■ Objectif de l'exercice
Recopiez l'ensemble des enregistrements en remplaçant chaque occurrence de « midpoint » par « center point », sans rien modifier d'autre.

■ Enregistrements fournis
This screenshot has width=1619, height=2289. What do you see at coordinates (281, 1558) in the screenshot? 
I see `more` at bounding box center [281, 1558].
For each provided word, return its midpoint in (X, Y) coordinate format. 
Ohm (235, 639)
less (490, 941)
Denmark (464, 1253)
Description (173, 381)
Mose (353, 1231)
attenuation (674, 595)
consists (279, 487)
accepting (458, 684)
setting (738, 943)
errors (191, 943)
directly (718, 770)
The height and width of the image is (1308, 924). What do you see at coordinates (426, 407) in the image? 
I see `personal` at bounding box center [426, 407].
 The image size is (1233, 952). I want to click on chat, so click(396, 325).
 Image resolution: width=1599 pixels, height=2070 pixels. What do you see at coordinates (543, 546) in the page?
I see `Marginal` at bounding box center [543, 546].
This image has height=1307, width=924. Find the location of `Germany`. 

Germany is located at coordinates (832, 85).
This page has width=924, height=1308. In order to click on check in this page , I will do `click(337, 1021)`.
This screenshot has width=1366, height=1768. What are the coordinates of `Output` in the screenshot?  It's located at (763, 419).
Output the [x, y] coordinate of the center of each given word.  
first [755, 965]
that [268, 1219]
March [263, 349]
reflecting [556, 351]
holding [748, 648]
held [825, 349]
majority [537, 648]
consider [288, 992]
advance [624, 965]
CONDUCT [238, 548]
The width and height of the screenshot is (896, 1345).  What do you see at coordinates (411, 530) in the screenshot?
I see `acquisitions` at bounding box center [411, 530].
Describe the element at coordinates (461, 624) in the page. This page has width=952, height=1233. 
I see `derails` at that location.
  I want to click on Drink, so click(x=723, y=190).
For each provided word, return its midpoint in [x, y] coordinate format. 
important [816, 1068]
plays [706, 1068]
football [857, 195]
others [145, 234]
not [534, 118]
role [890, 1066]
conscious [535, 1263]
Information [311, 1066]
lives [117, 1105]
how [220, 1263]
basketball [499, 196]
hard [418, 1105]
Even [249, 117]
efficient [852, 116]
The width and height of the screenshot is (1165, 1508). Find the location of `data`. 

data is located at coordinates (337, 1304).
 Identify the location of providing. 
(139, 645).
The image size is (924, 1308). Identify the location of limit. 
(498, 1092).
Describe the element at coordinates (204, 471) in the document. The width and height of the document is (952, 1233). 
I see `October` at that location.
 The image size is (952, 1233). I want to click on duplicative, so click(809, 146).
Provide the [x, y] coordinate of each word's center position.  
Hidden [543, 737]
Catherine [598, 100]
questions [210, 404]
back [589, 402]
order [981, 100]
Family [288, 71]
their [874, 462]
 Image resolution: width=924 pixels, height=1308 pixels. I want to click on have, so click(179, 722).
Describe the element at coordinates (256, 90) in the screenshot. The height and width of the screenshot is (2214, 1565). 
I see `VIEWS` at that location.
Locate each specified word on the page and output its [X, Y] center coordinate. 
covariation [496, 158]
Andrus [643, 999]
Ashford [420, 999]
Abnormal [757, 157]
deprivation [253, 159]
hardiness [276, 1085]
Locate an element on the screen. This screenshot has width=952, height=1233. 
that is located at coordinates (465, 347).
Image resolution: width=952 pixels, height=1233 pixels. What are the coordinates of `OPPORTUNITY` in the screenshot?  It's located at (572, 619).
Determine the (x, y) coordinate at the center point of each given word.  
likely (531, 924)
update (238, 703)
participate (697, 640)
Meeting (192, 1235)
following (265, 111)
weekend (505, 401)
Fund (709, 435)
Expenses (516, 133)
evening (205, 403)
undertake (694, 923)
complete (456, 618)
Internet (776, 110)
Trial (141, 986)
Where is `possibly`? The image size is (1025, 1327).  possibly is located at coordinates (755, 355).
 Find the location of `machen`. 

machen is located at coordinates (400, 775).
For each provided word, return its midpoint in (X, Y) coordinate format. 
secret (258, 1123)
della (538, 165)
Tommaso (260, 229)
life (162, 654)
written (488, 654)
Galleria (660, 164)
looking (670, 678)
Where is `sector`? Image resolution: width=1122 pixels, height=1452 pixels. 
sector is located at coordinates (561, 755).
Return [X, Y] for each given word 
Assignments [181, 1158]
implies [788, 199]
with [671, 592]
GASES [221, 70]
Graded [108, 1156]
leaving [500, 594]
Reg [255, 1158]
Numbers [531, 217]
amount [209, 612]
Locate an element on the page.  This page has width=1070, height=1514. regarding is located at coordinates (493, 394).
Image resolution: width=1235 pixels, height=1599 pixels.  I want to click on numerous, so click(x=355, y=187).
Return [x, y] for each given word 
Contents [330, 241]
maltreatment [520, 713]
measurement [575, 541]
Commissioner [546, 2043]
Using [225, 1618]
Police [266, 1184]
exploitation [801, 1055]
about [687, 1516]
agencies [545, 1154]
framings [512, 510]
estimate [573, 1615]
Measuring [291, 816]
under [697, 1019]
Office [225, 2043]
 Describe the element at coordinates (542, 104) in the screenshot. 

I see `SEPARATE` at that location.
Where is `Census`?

■ Résultat attendu
This screenshot has width=1619, height=2289. What do you see at coordinates (281, 1558) in the screenshot? 
I see `more` at bounding box center [281, 1558].
For each provided word, return its center point in (X, Y) coordinate format. 
Ohm (235, 639)
less (490, 941)
Denmark (464, 1253)
Description (173, 381)
Mose (353, 1231)
attenuation (674, 595)
consists (279, 487)
accepting (458, 684)
setting (738, 943)
errors (191, 943)
directly (718, 770)
The height and width of the image is (1308, 924). What do you see at coordinates (426, 407) in the image? 
I see `personal` at bounding box center [426, 407].
 The image size is (1233, 952). I want to click on chat, so click(396, 325).
 Image resolution: width=1599 pixels, height=2070 pixels. What do you see at coordinates (543, 546) in the page?
I see `Marginal` at bounding box center [543, 546].
This image has height=1307, width=924. Find the location of `Germany`. 

Germany is located at coordinates (832, 85).
This page has width=924, height=1308. In order to click on check in this page , I will do `click(337, 1021)`.
This screenshot has width=1366, height=1768. What are the coordinates of `Output` in the screenshot?  It's located at (763, 419).
Output the [x, y] coordinate of the center of each given word.  
first [755, 965]
that [268, 1219]
March [263, 349]
reflecting [556, 351]
holding [748, 648]
held [825, 349]
majority [537, 648]
consider [288, 992]
advance [624, 965]
CONDUCT [238, 548]
The width and height of the screenshot is (896, 1345).  What do you see at coordinates (411, 530) in the screenshot?
I see `acquisitions` at bounding box center [411, 530].
Describe the element at coordinates (461, 624) in the page. This page has width=952, height=1233. 
I see `derails` at that location.
  I want to click on Drink, so click(x=723, y=190).
For each provided word, return its center point in [x, y] coordinate format. 
important [816, 1068]
plays [706, 1068]
football [857, 195]
others [145, 234]
not [534, 118]
role [890, 1066]
conscious [535, 1263]
Information [311, 1066]
lives [117, 1105]
how [220, 1263]
basketball [499, 196]
hard [418, 1105]
Even [249, 117]
efficient [852, 116]
The width and height of the screenshot is (1165, 1508). Find the location of `data`. 

data is located at coordinates (337, 1304).
 Identify the location of providing. 
(139, 645).
The image size is (924, 1308). Identify the location of limit. 
(498, 1092).
Describe the element at coordinates (204, 471) in the document. The width and height of the document is (952, 1233). 
I see `October` at that location.
 The image size is (952, 1233). I want to click on duplicative, so click(809, 146).
Provide the [x, y] coordinate of each word's center position.  
Hidden [543, 737]
Catherine [598, 100]
questions [210, 404]
back [589, 402]
order [981, 100]
Family [288, 71]
their [874, 462]
 Image resolution: width=924 pixels, height=1308 pixels. I want to click on have, so click(179, 722).
Describe the element at coordinates (256, 90) in the screenshot. The height and width of the screenshot is (2214, 1565). 
I see `VIEWS` at that location.
Locate each specified word on the page and output its [X, Y] center coordinate. 
covariation [496, 158]
Andrus [643, 999]
Ashford [420, 999]
Abnormal [757, 157]
deprivation [253, 159]
hardiness [276, 1085]
Locate an element on the screen. This screenshot has width=952, height=1233. 
that is located at coordinates (465, 347).
Image resolution: width=952 pixels, height=1233 pixels. What are the coordinates of `OPPORTUNITY` in the screenshot?  It's located at (572, 619).
Determine the (x, y) coordinate at the center point of each given word.  
likely (531, 924)
update (238, 703)
participate (697, 640)
Meeting (192, 1235)
following (265, 111)
weekend (505, 401)
Fund (709, 435)
Expenses (516, 133)
evening (205, 403)
undertake (694, 923)
complete (456, 618)
Internet (776, 110)
Trial (141, 986)
Where is `possibly`? The image size is (1025, 1327).  possibly is located at coordinates (755, 355).
 Find the location of `machen`. 

machen is located at coordinates (400, 775).
For each provided word, return its center point in (X, Y) coordinate format. 
secret (258, 1123)
della (538, 165)
Tommaso (260, 229)
life (162, 654)
written (488, 654)
Galleria (660, 164)
looking (670, 678)
Where is `sector`? Image resolution: width=1122 pixels, height=1452 pixels. 
sector is located at coordinates (561, 755).
Return [X, Y] for each given word 
Assignments [181, 1158]
implies [788, 199]
with [671, 592]
GASES [221, 70]
Graded [108, 1156]
leaving [500, 594]
Reg [255, 1158]
Numbers [531, 217]
amount [209, 612]
Locate an element on the page.  This page has width=1070, height=1514. regarding is located at coordinates (493, 394).
Image resolution: width=1235 pixels, height=1599 pixels.  I want to click on numerous, so click(x=355, y=187).
Return [x, y] for each given word 
Contents [330, 241]
maltreatment [520, 713]
measurement [575, 541]
Commissioner [546, 2043]
Using [225, 1618]
Police [266, 1184]
exploitation [801, 1055]
about [687, 1516]
agencies [545, 1154]
framings [512, 510]
estimate [573, 1615]
Measuring [291, 816]
under [697, 1019]
Office [225, 2043]
 Describe the element at coordinates (542, 104) in the screenshot. 

I see `SEPARATE` at that location.
Where is `Census`?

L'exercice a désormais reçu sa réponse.